What to work on: Quote, word for word, every line starting at the line that contains "[Visit our facebook page] (250, 2446)" and ending with the last line of the records; include both of these lines and no others.

*** Materials provided

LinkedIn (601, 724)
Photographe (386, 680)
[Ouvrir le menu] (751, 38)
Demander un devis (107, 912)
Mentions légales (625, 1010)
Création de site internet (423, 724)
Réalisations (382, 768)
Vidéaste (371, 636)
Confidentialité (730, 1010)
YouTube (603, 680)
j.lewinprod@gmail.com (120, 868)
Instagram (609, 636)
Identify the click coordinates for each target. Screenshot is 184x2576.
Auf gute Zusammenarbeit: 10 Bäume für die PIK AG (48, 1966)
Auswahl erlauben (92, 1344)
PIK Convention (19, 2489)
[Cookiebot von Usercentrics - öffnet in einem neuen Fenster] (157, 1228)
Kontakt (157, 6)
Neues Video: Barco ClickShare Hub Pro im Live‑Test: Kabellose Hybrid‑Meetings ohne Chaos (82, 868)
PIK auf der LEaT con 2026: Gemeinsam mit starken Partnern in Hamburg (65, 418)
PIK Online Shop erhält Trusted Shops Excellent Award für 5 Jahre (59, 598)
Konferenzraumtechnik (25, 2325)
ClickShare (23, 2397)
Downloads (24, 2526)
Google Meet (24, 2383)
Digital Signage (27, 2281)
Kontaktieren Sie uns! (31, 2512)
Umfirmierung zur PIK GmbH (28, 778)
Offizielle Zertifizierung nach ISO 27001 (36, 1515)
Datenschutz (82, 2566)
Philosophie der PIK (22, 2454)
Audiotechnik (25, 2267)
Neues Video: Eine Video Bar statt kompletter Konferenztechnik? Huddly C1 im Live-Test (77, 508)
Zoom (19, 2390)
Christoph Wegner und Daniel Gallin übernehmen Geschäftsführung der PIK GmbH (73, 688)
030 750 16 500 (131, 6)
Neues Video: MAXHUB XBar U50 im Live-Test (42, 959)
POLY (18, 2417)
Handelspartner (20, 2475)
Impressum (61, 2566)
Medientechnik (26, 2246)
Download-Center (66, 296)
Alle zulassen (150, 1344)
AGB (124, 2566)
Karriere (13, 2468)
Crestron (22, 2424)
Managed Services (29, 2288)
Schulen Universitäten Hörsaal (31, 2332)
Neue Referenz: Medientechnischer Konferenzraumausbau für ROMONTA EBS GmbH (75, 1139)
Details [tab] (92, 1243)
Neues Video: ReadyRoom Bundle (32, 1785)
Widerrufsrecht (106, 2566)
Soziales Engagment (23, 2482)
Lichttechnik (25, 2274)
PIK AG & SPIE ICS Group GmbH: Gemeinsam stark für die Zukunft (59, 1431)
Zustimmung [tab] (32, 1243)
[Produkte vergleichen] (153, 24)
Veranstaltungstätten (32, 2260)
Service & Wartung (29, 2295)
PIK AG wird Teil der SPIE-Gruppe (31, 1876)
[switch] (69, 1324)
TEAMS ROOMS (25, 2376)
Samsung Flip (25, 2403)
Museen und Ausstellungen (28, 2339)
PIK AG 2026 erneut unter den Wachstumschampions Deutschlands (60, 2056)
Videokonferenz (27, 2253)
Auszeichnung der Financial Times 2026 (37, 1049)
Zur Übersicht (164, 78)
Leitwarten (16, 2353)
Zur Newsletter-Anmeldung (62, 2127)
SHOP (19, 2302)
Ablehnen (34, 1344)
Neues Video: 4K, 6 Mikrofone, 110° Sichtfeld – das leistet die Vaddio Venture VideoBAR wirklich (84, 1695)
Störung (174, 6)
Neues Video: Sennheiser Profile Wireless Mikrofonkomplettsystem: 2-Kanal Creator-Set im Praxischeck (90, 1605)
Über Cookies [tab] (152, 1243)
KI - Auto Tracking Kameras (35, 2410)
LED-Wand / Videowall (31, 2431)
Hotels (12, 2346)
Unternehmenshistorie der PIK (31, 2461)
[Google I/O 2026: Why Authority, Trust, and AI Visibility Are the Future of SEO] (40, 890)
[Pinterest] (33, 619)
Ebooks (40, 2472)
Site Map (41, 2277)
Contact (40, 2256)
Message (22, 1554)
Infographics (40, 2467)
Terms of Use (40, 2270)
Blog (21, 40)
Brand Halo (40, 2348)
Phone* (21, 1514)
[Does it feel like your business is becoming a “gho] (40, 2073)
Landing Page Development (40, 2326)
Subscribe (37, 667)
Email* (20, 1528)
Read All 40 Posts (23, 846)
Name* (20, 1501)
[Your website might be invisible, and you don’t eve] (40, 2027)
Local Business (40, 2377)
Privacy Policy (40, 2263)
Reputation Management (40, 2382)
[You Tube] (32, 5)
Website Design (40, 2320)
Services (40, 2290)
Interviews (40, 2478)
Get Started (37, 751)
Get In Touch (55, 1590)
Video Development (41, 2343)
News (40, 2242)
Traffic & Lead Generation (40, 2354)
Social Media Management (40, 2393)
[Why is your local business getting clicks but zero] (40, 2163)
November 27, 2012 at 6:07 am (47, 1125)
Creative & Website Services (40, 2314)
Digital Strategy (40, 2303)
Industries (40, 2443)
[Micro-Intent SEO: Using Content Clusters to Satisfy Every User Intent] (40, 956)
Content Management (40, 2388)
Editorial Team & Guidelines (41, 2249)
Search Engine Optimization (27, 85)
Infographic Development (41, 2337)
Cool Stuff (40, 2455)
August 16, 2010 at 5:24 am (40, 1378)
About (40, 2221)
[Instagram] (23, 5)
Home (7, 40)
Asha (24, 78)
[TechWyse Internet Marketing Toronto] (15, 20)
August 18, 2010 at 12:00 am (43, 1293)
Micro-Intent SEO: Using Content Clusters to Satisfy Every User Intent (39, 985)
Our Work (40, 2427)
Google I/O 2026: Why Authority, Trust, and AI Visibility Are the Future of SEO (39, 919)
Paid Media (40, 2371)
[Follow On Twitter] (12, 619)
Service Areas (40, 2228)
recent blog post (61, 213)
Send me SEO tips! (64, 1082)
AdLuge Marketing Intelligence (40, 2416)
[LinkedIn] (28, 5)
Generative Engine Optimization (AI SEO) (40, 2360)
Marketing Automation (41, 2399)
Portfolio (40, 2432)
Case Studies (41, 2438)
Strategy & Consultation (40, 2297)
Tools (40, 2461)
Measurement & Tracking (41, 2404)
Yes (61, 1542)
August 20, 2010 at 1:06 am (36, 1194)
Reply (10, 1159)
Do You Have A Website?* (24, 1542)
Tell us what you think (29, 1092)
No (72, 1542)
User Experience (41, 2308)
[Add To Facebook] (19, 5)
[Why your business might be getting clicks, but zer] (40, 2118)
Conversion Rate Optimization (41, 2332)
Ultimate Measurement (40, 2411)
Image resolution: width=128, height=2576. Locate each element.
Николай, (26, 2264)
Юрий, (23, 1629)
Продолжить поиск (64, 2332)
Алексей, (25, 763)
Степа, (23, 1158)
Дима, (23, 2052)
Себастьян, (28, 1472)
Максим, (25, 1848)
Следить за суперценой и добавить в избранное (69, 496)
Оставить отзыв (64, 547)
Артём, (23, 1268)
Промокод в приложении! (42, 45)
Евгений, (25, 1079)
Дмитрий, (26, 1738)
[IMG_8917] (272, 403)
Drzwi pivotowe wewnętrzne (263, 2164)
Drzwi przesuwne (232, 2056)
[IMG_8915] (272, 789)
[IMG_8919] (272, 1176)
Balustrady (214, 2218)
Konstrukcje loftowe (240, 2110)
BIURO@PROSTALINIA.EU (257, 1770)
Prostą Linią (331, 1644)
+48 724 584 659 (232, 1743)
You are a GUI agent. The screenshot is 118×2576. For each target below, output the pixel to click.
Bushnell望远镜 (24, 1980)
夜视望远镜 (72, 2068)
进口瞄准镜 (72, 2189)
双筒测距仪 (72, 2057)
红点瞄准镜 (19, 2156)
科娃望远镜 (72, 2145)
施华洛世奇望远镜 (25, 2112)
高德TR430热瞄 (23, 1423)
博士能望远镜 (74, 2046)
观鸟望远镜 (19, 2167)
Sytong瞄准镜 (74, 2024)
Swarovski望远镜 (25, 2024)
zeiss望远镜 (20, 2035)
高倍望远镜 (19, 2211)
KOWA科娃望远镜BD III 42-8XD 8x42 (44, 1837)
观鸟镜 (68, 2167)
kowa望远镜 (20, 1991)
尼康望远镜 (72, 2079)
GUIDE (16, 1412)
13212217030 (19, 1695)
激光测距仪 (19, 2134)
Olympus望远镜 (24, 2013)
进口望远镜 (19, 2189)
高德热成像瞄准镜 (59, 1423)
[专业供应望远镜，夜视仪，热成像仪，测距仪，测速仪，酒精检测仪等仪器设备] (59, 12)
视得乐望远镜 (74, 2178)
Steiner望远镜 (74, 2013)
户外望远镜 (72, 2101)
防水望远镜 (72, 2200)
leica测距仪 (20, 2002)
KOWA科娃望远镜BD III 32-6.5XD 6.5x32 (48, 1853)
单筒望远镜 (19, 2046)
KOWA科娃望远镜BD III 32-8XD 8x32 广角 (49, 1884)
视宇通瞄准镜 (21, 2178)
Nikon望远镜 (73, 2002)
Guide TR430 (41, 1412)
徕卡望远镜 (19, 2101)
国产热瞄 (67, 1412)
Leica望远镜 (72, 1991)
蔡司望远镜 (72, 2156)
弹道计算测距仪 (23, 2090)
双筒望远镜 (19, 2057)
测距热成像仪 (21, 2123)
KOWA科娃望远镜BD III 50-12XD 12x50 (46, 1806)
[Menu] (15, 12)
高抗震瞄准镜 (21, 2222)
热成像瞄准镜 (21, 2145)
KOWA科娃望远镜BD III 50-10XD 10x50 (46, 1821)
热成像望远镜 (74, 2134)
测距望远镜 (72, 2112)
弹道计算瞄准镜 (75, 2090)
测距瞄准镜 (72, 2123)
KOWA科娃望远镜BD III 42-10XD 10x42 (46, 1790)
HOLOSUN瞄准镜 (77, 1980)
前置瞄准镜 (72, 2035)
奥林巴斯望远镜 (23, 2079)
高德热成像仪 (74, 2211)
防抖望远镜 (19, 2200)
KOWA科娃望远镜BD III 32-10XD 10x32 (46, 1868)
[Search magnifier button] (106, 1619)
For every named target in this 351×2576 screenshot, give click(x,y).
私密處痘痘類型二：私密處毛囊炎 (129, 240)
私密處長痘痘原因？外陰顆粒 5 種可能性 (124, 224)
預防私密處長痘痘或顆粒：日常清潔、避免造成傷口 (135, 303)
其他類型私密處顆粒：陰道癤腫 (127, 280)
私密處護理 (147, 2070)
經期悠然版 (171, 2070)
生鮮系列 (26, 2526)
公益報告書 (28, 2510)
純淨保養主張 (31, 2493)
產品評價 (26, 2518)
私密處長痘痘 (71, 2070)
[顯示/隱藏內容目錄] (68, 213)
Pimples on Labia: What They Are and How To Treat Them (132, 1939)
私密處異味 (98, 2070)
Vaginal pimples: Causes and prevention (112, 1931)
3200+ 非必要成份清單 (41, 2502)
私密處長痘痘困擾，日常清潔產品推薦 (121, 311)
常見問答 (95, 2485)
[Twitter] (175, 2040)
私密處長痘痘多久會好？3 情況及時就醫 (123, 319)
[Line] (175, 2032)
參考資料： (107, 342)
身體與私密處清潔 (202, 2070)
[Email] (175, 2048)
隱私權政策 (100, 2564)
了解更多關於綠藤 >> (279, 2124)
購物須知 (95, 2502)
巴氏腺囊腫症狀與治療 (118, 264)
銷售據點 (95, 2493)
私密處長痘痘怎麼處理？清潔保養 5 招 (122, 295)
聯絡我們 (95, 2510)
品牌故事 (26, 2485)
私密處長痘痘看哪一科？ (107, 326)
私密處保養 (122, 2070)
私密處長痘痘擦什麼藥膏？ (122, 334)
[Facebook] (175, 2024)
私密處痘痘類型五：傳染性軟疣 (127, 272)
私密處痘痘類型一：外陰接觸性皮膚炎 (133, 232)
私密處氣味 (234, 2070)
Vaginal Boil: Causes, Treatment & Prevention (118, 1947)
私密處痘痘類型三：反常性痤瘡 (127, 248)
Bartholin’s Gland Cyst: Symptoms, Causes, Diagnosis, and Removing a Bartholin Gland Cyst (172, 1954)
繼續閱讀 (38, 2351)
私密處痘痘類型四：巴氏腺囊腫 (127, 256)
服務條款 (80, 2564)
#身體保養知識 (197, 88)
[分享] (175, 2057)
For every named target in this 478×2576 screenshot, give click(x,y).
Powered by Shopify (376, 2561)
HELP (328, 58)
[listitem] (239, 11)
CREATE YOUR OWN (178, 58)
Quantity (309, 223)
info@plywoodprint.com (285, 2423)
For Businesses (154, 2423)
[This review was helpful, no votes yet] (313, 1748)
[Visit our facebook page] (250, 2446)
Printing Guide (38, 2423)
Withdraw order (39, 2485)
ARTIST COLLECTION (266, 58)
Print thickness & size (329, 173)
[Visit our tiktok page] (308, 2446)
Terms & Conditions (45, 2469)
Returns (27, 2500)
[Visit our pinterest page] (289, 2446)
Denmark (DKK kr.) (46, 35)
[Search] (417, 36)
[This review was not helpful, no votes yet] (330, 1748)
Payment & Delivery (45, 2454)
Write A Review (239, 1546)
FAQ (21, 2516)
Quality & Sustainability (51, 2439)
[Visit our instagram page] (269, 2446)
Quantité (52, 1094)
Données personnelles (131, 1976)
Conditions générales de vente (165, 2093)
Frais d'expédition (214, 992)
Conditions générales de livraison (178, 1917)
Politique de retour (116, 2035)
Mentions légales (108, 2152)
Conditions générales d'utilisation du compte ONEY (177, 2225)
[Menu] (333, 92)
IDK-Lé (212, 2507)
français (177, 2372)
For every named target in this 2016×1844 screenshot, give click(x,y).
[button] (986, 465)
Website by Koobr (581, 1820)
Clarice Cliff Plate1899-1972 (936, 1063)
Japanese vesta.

******

Exercise answer:
[Visit our facebook page] (250, 2446)
Printing Guide (38, 2423)
Withdraw order (39, 2485)
ARTIST COLLECTION (266, 58)
Print thickness & size (329, 173)
[Visit our tiktok page] (308, 2446)
Terms & Conditions (45, 2469)
Returns (27, 2500)
[Visit our pinterest page] (289, 2446)
Denmark (DKK kr.) (46, 35)
[Search] (417, 36)
[This review was not helpful, no votes yet] (330, 1748)
Payment & Delivery (45, 2454)
Write A Review (239, 1546)
FAQ (21, 2516)
Quality & Sustainability (51, 2439)
[Visit our instagram page] (269, 2446)
Quantité (52, 1094)
Données personnelles (131, 1976)
Conditions générales de vente (165, 2093)
Frais d'expédition (214, 992)
Conditions générales de livraison (178, 1917)
Politique de retour (116, 2035)
Mentions légales (108, 2152)
Conditions générales d'utilisation du compte ONEY (177, 2225)
[Menu] (333, 92)
IDK-Lé (212, 2507)
français (177, 2372)
For every named target in this 2016×1844 screenshot, give click(x,y).
[button] (986, 465)
Website by Koobr (581, 1820)
Clarice Cliff Plate1899-1972 (936, 1063)
Japanese vesta.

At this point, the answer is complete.